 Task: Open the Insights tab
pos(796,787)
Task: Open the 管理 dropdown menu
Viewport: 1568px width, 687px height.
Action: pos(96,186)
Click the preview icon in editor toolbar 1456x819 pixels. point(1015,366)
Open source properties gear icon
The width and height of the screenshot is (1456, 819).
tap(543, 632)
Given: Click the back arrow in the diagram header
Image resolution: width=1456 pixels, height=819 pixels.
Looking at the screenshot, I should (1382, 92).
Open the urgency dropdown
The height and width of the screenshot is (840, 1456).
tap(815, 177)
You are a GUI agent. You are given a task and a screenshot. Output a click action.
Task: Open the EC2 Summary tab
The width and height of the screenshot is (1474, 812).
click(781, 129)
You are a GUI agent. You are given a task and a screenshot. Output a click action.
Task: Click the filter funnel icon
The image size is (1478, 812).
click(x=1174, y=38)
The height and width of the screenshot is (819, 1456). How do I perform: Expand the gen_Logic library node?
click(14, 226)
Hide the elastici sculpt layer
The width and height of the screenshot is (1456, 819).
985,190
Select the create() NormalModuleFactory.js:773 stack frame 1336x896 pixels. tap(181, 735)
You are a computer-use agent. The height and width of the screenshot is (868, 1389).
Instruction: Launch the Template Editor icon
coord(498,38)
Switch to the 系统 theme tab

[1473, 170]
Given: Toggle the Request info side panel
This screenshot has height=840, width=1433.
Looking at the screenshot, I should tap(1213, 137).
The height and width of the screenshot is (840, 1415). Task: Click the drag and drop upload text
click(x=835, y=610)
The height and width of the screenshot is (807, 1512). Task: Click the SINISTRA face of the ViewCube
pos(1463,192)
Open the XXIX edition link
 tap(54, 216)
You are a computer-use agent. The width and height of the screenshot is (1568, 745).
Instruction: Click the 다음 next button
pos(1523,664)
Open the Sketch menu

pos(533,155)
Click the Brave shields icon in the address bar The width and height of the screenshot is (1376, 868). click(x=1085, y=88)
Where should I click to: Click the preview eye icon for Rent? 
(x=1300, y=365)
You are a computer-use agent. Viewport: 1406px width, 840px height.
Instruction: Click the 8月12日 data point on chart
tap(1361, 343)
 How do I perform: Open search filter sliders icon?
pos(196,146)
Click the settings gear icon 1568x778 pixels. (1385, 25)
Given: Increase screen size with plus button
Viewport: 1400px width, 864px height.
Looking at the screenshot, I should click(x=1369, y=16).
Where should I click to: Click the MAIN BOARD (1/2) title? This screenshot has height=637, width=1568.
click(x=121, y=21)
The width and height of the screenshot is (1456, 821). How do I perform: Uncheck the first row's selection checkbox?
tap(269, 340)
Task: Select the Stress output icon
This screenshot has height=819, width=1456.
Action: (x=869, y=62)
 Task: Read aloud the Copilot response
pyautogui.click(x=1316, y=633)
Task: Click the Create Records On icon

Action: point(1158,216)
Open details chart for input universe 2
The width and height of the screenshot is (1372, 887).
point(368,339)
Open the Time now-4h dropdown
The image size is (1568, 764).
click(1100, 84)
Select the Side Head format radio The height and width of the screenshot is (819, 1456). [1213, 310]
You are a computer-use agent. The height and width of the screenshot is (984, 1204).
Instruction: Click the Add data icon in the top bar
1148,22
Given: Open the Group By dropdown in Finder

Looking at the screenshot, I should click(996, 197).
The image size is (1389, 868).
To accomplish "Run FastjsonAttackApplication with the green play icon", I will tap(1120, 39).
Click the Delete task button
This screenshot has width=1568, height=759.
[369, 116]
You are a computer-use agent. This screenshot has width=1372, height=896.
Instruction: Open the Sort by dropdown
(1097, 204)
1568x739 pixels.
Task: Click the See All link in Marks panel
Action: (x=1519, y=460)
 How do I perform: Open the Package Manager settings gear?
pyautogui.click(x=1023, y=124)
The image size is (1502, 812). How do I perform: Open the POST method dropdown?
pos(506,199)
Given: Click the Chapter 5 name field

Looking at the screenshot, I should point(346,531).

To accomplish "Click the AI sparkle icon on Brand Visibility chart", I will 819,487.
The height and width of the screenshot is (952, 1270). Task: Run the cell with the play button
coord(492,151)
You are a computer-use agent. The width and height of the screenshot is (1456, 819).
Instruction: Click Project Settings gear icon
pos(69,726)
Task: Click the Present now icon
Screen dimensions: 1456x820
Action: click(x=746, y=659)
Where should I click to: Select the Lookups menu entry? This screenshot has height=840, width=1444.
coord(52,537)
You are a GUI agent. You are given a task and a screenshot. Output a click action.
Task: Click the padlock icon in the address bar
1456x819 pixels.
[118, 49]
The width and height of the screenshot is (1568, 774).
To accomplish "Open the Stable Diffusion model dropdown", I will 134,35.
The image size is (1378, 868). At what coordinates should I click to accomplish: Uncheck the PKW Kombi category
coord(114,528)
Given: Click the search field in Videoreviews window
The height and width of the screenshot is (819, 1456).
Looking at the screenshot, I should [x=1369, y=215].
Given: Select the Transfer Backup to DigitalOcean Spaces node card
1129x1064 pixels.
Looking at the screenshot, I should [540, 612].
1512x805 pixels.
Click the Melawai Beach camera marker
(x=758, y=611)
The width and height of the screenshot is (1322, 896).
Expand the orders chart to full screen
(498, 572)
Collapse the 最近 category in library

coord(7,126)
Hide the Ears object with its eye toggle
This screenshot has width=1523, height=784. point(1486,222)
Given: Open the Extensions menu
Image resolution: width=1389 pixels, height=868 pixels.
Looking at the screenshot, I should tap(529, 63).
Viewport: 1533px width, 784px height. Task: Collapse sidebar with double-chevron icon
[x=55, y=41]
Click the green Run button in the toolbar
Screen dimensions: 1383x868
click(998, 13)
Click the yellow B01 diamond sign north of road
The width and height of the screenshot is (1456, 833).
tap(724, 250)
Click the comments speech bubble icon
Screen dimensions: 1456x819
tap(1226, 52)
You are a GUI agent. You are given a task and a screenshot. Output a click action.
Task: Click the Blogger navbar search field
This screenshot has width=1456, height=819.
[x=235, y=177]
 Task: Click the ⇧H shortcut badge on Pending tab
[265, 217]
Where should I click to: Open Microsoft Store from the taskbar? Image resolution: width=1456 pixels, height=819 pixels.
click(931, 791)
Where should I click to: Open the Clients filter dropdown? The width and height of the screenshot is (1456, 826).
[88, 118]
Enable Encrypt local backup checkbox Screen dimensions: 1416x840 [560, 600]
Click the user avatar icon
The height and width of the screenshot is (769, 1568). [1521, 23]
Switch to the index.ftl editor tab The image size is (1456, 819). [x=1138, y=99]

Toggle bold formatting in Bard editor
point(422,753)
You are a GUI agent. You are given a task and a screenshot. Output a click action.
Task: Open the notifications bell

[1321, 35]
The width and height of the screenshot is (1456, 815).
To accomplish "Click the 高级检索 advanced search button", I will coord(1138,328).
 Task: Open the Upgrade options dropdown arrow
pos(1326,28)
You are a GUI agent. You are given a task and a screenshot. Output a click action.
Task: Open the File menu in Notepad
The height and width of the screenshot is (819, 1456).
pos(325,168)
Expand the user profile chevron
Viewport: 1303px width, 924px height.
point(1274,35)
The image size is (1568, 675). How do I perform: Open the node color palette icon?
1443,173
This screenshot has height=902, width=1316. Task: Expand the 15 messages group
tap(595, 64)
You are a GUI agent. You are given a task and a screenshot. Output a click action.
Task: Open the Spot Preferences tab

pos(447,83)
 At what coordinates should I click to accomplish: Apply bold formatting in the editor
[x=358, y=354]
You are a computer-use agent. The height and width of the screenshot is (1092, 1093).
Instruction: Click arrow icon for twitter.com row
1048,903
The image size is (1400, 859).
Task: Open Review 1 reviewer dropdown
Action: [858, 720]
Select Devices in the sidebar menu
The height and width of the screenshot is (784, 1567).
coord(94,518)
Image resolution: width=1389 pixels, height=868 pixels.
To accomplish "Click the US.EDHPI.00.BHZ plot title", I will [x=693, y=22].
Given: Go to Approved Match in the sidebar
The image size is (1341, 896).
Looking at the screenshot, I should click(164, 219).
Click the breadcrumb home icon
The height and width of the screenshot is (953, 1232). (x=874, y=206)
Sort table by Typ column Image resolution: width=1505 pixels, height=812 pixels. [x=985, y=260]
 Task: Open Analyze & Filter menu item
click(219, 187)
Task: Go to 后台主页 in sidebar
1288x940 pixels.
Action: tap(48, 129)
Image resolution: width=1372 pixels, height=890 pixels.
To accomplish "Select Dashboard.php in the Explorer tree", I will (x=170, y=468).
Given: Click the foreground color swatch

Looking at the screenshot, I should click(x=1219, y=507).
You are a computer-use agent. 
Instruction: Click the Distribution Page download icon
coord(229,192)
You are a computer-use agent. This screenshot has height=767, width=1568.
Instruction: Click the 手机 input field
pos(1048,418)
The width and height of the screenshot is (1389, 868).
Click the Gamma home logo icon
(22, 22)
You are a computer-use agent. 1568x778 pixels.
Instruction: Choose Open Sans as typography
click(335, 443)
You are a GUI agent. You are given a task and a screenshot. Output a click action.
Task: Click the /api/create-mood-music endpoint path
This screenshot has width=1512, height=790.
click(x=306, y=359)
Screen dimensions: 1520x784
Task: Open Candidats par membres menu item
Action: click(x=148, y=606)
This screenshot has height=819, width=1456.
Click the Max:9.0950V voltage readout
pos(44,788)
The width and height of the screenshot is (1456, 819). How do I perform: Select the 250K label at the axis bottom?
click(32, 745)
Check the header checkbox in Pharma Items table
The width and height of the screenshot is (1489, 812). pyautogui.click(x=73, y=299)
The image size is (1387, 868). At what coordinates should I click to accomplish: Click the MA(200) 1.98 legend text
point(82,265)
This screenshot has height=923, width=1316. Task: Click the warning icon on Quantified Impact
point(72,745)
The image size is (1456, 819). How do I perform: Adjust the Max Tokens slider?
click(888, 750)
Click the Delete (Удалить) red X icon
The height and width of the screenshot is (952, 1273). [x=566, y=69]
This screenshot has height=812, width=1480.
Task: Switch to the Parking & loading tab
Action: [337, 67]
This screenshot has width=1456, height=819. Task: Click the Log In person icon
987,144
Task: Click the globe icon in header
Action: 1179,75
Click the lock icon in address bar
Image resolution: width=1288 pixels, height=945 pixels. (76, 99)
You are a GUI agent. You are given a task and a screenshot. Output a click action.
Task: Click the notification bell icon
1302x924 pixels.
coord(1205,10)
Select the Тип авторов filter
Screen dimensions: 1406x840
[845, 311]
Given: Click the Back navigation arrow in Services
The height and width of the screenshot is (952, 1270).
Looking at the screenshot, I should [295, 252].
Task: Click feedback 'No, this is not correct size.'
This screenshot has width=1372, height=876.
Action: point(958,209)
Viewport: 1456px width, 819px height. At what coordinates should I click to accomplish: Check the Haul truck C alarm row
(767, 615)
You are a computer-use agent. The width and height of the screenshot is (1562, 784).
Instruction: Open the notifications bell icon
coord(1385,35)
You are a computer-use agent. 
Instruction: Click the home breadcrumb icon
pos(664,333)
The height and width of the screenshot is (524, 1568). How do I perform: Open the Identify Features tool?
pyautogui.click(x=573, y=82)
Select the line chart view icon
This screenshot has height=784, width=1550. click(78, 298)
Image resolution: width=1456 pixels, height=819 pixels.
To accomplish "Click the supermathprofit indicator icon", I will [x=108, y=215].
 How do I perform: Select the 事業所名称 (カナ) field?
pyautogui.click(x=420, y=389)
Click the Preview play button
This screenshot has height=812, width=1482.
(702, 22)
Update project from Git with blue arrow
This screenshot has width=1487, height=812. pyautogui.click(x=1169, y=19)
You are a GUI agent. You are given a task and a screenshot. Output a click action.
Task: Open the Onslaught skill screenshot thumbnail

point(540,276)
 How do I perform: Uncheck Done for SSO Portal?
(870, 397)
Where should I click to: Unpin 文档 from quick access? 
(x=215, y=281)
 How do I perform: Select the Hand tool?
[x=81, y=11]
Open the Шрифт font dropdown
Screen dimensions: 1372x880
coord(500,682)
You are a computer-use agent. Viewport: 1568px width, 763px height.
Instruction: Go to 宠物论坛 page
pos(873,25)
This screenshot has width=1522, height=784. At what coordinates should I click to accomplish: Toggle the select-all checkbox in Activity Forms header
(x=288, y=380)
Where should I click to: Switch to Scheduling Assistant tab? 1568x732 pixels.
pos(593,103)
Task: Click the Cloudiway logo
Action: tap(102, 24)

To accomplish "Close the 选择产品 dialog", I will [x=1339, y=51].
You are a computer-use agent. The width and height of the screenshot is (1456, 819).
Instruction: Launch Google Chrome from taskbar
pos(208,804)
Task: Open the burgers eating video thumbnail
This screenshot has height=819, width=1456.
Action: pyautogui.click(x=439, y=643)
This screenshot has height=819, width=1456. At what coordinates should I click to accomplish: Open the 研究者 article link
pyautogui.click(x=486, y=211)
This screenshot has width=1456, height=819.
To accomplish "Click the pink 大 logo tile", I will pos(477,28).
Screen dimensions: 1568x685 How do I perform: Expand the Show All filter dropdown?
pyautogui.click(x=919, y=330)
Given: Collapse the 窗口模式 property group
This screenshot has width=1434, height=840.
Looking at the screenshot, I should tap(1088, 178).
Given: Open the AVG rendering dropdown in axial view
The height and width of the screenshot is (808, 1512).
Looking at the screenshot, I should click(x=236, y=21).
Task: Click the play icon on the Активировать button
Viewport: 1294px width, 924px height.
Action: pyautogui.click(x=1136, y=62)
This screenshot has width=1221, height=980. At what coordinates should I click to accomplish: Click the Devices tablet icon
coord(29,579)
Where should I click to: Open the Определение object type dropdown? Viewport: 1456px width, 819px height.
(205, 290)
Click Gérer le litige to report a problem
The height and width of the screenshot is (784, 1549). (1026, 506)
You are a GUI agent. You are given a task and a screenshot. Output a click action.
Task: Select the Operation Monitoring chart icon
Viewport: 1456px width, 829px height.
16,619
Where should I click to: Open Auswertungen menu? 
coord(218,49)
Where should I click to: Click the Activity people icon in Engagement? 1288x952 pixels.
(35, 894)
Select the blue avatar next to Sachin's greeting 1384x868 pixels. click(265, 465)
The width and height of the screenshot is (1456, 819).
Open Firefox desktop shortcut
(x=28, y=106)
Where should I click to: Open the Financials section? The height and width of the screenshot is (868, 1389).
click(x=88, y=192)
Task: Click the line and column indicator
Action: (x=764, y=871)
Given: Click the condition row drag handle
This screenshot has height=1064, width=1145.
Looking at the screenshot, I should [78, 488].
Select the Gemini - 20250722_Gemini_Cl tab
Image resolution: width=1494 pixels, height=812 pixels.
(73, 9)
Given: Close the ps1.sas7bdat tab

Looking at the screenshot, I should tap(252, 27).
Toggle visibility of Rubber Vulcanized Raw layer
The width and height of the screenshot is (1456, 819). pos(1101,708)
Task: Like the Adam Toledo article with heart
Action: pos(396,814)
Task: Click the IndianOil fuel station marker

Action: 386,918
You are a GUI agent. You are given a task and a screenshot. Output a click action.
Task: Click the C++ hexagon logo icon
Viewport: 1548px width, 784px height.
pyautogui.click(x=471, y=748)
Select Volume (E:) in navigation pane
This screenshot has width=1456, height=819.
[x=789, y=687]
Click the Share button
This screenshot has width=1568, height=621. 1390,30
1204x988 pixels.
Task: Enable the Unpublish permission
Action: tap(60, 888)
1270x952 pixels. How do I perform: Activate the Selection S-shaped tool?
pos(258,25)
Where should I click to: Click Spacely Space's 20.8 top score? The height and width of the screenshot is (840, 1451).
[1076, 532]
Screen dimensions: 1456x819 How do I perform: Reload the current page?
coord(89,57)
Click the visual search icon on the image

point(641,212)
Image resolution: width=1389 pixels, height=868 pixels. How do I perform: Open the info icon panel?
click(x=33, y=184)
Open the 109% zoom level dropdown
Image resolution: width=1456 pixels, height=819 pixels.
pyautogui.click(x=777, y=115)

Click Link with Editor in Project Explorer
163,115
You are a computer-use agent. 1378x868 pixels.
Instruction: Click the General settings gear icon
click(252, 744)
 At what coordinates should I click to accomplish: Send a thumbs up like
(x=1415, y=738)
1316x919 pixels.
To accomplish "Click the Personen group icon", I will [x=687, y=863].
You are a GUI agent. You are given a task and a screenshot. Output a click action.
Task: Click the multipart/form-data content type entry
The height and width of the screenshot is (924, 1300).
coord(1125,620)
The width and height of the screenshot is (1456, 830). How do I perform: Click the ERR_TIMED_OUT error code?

**Problem requirements**
What lines of the preceding data include the string "navigation"? Pull them out.

**Problem solution**
Given: Click the Back navigation arrow in Services
Select Volume (E:) in navigation pane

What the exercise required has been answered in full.